» **PASSAGE TO READ**
+++++

Pre-processing for OCR (outlined font)

Questions and postings pertaining to the usage of ImageMagick regardless of the interface. This includes the command-line utilities, as well as the C and C++ APIs. Usage questions are like "How do I use ImageMagick to create drop shadows?".
Locked
Wolfgang Woehl
Posts: 34
Joined: 2010-02-25T15:22:50-07:00
Authentication code: 8675308

Pre-processing for OCR (outlined font)

Post by Wolfgang Woehl »

I'm trying to improve OCR/tesseract legibility of text rendered in an outline font. Text spacing is dense enough that a bunch of letter pairs will touch: http://minus.com/lyPtV8gTWD0SP. Feeding this original through tesseract will not output anything useful (completely garbled).

My best shot at it so far is trying to pick out the glyphs' meat by merging the black outline pixels with the background via floodfill:

Code: Select all

convert original.tif -fill black -draw 'color 5,5 floodfill' -negate output.tif
which results in http://minus.com/lbup7GGmpnwy6I. This improves OCR/tesseract output dramatically but it will result in garbled text wherever the floodfill can not reach (outlines touching) and leaves "insets" behind. E.g. "wollte" will turn into "wtalltue" because of the artefacts in "o" and between "t" and "e".

Improvements or, rather, a better idea much appreciated. Thanks in advance.
Version: ImageMagick 6.7.8-10 2012-10-07 Q16 http://www.imagemagick.org (Linux)

snibgo
Posts: 13034
Joined: 2010-01-23T23:01:33-07:00
Authentication code: 1151
Location: England, UK

Re: Pre-processing for OCR (outlined font)

Post by snibgo »

Morphology might be useful here. For example:

Code: Select all

"%IMG%convert" wollte.jpg ^
  -fuzz 50%% ^
  -fill Black ^
  -floodfill 0x0 White ^
  w1.png

"%IMG%convert" w1.png ^
  -morphology Hit-and-Miss "1x8:1,0,1,1,0,0,0,0" ^
  w2.png
This identifies areas where pixel are, reading downwards: white, black, white, white, and 4 blacks. These are most of the areas that are incorrectly left white.
snibgo's IM pages: im.snibgo.com

Wolfgang Woehl
Posts: 34
Joined: 2010-02-25T15:22:50-07:00
Authentication code: 8675308

Re: Pre-processing for OCR (outlined font)

Post by Wolfgang Woehl »

snibgo, very interesting idea indeed. Thanks for the suggestion. Going to experiment with it tomorrow. Hardcoded pixel matches though, yes? That's probably going to be a problem for variable-sized input.

snibgo
Posts: 13034
Joined: 2010-01-23T23:01:33-07:00
Authentication code: 1151
Location: England, UK

Re: Pre-processing for OCR (outlined font)

Post by snibgo »

I should have said: the script is Windows Bat; adjust as required for other languages. It works for any size of input.

+++++

» **EXCERPTED DATA**
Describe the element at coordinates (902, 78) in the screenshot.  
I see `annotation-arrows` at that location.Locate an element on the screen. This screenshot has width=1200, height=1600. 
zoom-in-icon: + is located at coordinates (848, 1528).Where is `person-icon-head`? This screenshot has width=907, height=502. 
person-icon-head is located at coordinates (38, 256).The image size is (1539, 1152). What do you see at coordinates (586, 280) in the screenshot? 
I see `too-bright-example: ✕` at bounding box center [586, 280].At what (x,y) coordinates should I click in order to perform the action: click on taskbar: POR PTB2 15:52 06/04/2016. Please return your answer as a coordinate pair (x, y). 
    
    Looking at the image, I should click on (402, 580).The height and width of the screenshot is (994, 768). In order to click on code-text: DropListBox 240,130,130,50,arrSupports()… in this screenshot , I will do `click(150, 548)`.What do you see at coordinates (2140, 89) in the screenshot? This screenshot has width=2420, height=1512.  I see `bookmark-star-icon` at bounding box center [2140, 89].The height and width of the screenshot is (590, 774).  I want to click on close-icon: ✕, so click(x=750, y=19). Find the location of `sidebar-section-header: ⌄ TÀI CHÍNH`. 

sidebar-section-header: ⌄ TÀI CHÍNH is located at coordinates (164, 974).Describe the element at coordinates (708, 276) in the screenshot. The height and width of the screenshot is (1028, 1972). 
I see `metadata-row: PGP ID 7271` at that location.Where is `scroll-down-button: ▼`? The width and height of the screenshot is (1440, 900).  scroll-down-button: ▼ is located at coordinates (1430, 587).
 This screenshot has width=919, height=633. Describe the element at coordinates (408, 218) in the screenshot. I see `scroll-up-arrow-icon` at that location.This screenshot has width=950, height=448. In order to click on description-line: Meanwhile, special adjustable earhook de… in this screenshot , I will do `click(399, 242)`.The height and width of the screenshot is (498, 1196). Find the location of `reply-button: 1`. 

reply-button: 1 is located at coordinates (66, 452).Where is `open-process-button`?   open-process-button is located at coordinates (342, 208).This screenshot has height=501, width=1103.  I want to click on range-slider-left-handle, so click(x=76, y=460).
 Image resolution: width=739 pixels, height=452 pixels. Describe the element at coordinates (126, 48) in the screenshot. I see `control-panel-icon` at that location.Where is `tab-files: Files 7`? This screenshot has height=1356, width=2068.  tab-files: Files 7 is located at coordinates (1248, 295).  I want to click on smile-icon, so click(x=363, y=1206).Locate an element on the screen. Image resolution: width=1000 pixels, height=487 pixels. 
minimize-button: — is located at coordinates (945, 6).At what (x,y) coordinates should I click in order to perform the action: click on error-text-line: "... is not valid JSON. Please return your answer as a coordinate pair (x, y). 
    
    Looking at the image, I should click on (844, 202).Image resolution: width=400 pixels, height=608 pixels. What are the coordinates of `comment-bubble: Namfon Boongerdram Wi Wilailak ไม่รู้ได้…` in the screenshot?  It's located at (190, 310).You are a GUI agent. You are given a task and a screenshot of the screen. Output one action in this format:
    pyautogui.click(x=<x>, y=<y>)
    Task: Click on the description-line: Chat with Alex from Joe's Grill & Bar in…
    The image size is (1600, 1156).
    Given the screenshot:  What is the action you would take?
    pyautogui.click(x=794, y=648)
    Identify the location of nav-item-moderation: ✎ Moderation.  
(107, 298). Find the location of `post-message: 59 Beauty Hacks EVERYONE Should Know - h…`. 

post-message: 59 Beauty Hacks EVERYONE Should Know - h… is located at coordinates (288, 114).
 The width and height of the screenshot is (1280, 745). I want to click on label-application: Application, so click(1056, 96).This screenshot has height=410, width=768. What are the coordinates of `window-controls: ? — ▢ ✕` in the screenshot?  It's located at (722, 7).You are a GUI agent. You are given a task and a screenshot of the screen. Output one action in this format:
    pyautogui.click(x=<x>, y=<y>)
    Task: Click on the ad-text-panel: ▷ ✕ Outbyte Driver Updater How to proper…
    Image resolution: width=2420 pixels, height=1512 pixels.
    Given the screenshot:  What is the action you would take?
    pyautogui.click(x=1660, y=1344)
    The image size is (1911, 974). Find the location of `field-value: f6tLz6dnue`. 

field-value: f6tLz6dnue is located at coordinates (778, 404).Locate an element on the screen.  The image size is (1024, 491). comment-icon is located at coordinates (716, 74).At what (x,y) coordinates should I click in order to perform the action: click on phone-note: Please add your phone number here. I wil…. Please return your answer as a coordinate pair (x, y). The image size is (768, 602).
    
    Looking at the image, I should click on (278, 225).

+++++

» **LIST OF TASKS**
(a) In the forum thread on pre-processing outlined text for OCR, what does the word "wollte" turn into after the floodfill approach?
(b) Extend the forum thread on pre-processing outlined text for OCR, starting right after its final post.

» **PER-TASK OUTPUTS**
(a) It turns into "wtalltue".

(b)
snibgo's IM pages: im.snibgo.com

snibgo
Posts: 13034
Joined: 2010-01-23T23:01:33-07:00
Authentication code: 1151
Location: England, UK

Re: Pre-processing for OCR (outlined font)

Post by snibgo »

(Well, any size at least 1x8 pixels.)
snibgo's IM pages: im.snibgo.com

Wolfgang Woehl
Posts: 34
Joined: 2010-02-25T15:22:50-07:00
Authentication code: 8675308

Re: Pre-processing for OCR (outlined font)

Post by Wolfgang Woehl »

Right, but the kernels are fixed-size. Thus whatever it will match is fixed-size, from what I understand?

I found a related topic (area opening and closing):Morphology, area open and close. This is about selecting contiguous areas bigger (or smaller) than a specific amount of pixels. In conjunction with some neighbourhood checking this might be feasible (if it were a feature in the first place), right?

snibgo
Posts: 13034
Joined: 2010-01-23T23:01:33-07:00
Authentication code: 1151
Location: England, UK

Re: Pre-processing for OCR (outlined font)

Post by snibgo »

Ah, I see what you mean. Yes, different font sizes would need different kernels.

My fragment above is a building block to remove the unfilled pixels near the bottom of characters. The kernel can be inverted for unfilled pixels near the top of characters. That leaves a few isolated pixels, which a third pass can remove.

A complete Windows Bat script, that gives perfect results for your sample file, is below. It isn't fast, because of the repeated sub-image search for white pixels. Performance would be greatly improved by dumping w2.tiff to a text file and looping through it, floodfilling w1.tiff for each white-ish pixel in w2.tiff.

If your files have different font sizes, other morphology methods may be better. See http://www.imagemagick.org/Usage/morphology/ .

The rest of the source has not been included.